お部屋見学、紅葉さんの部屋

 そういえば宮杜さんや七瀬さん、紅葉さんと集まるのって共有スペースか俺の部屋で、三人の部屋ってちゃんと見たことがないんだよな。


「夜は女子の階は男子禁制になりますからね」

「赤木君の部屋は門限を気にせず使えるからね」

「昼間なら女子の階にも入ってOKだけど……。昼間ならそもそも共有スペースで話すものね」


 という至極まっとうな理由があるのだが、みんながどんな部屋で生活しているのか気になる。


「俺の部屋は無機質極まりないだろ? だから、レイアウトを参考にしたいなって思ってさ」


「なるほど、ルームツアーをしてみたいって訳ね。確かにそれは面白そうね。私も赤木君ほどじゃないけど、かなり無機質な部屋だから二人の部屋って気になるかも」


 そう同意したのは紅葉さん。


「面白いと思います! あ、でも私の部屋、今ちょっと散らかってますから、片づける時間さえいただければ問題ないですよ」

「私も……ちょっと片づける時間が欲しいかも……」


「私は問題ないわよ。散らかってないし」


 宮杜さんと七瀬さんは片づける時間さえあるならOK、紅葉さんはいつでもオッケーとの事。


「じゃあ、昼ご飯の後にでもルームツアーにしようか」



 まずは紅葉さんのお部屋にお邪魔することになった。


「お邪魔します」

「わあ! なんかカッコいい物が!」

「綺麗ですね」


 まず目に入ったのは入ってすぐの所に置いてある額縁。中には精緻な刺繍作品が飾ってある。何やら複雑な幾何学模様が描かれており、魔方陣っぽいというか、中二心をくすぐられるデザインだ。


「これは何代も何代も火の巫女の家系に受け継がれている物なの。伝承によると、災いを避ける効果があるらしいけど……詳しくは分からないわ」


「へえ~! それはなんか凄そうだね!」

「いつの時代に作られた物なんでしょう?」


「それが全く不明らしいの。普通の品なら科学的な方法で年代測定をすればおおよその年代を推測できると思うのだけど、これに関してはほぼ全てが魔物からのドロップアイテムで出来ているから、それが出来ないのよね」


「ドロップアイテムから作られているという事は、何かの魔道具でしょうか?」


「かもしれないわね。

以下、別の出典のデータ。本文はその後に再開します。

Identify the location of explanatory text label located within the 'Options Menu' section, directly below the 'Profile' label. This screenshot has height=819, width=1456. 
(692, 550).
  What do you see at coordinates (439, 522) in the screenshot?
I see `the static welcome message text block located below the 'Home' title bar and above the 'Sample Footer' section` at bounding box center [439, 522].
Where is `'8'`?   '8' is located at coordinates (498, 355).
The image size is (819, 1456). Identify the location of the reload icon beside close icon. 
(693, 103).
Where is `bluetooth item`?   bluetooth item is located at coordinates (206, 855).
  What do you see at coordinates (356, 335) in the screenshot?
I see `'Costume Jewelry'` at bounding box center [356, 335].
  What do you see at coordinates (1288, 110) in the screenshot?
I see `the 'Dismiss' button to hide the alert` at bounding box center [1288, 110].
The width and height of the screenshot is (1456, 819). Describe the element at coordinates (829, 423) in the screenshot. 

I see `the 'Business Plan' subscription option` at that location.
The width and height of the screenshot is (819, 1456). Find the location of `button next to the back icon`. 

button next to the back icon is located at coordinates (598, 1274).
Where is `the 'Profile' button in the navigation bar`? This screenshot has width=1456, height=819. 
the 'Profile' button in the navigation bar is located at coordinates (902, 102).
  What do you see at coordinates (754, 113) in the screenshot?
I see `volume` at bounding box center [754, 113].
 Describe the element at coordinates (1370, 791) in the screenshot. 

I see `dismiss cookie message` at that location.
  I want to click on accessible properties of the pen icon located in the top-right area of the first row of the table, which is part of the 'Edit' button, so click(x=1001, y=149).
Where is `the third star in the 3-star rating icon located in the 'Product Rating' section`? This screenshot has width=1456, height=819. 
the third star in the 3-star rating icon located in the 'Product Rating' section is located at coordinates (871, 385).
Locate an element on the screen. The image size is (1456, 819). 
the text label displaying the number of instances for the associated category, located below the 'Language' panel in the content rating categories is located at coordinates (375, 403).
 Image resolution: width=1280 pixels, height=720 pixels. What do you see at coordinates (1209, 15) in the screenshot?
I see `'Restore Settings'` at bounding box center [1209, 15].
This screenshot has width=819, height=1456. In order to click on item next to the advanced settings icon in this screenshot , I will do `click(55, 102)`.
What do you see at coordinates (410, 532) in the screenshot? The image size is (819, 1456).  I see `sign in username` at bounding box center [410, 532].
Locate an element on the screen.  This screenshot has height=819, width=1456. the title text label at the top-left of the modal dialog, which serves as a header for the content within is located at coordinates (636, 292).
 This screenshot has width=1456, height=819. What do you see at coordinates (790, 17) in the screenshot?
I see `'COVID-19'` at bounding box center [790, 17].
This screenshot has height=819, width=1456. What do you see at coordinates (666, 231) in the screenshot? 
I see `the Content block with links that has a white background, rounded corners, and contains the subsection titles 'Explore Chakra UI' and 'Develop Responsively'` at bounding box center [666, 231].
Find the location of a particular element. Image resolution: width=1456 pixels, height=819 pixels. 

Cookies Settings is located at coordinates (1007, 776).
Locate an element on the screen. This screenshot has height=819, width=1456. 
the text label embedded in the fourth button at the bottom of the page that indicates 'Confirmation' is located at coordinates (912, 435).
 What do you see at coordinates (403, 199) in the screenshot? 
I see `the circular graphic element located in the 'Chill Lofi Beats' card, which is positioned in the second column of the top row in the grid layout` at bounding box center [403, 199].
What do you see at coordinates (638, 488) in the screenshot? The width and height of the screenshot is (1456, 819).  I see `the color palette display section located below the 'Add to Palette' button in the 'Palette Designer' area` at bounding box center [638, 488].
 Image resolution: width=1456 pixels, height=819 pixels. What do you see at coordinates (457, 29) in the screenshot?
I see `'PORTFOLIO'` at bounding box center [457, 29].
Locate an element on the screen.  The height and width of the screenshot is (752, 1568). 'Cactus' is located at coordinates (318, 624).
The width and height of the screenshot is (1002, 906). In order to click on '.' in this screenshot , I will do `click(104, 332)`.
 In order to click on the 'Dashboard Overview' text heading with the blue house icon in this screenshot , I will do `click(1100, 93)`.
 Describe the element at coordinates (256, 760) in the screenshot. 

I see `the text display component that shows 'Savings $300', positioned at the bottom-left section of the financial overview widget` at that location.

ただ、現時点で明確な効果はないとされているわ。隠された機能とかあったら面白いと思うけど……。赤木君なら、何かわかったりする?」


 紅葉さんはそう言って俺の方を見てきた。


「魔道具なら、起動状態にできれば『アナライズ』で解析可能だけど、今は動いて無さそうだから……」


「そうよね……」


「その模様と同じように魔力を流せば魔法として再現できるかも? ちょっとやってみるか」


「そんなことできるの?」


「まあな。……あ、見えた!」


 魔力操作によってその魔道具に書かれた魔方陣を再現すると、それっぽい魔法が完成した……のだが。その効果が謎だった。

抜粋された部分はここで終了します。